SSEPs should be considered in cases in which it is unclear whether clinical symptoms are due to an upper motor neuron or lower motor neuron process. SSEPs can help make this distinction and can assist in directing subsequent treatment accordingly.
Discography
Thoracic discography may be considered in patients who are considering surgical intervention for predominantly axial back pain that is thought to be discogenic in nature. [10] Discograms are most useful when they demonstrate single-level concordant pain that is associated with endplate irregularities or annular tears and normal discs at adjacent levels. However, the results of thoracic discography should be interpreted with caution.

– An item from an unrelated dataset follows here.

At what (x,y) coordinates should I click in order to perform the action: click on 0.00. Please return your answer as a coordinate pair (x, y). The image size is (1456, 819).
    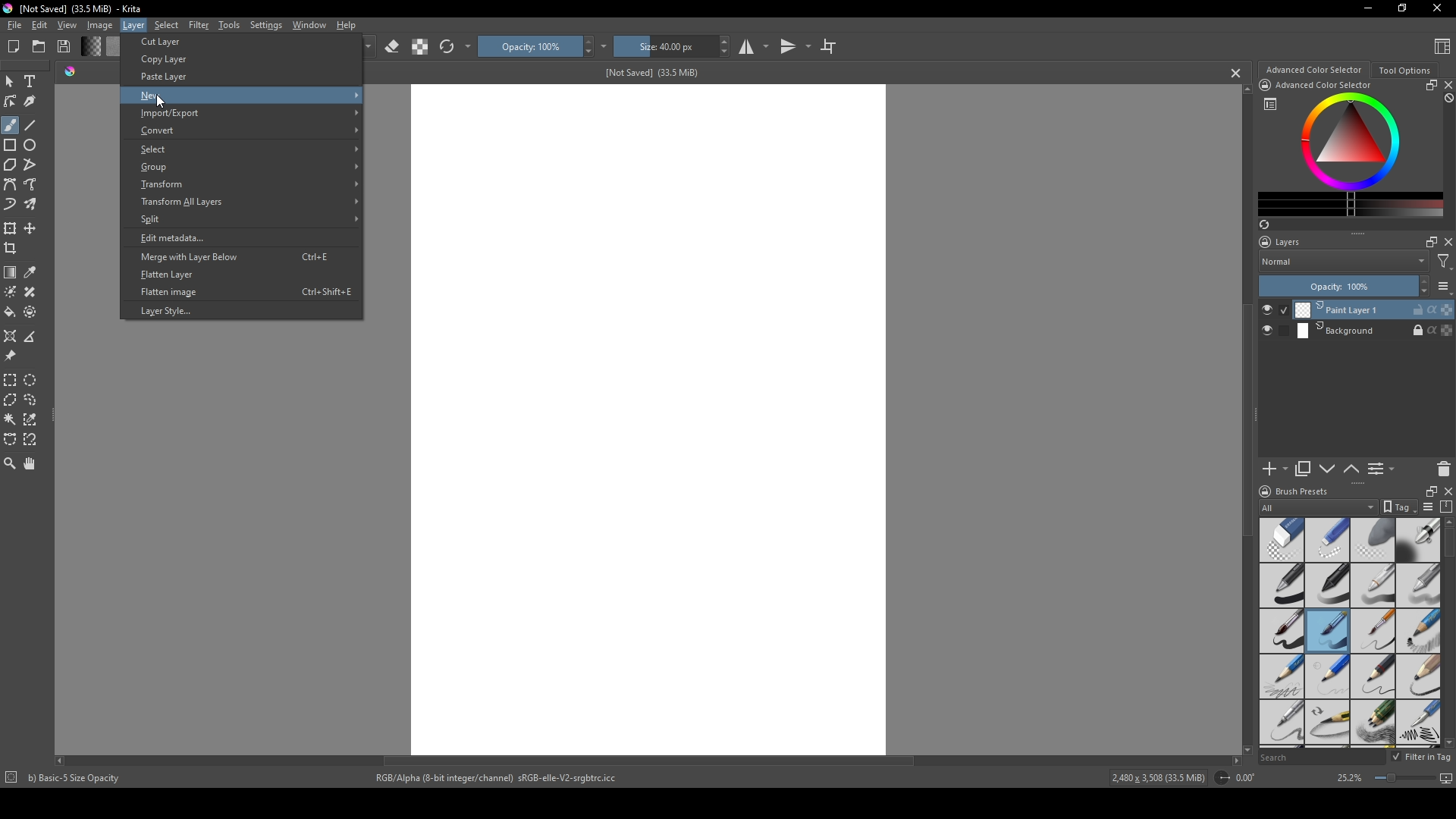
    Looking at the image, I should click on (1250, 778).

Wood et al showed that 55% of discograms performed in patients with symptomatic thoracic pain revealed concordant pain. Whether this large number of positive results represents multilevel disease or a high false-positive rate in the population is unclear. Furthermore, 2 of 10 asymptomatic patients demonstrated pain that could be interpreted as a positive result. Wood et al concluded that long-term prospective studies of surgical outcomes and their correlation with discography results are warranted.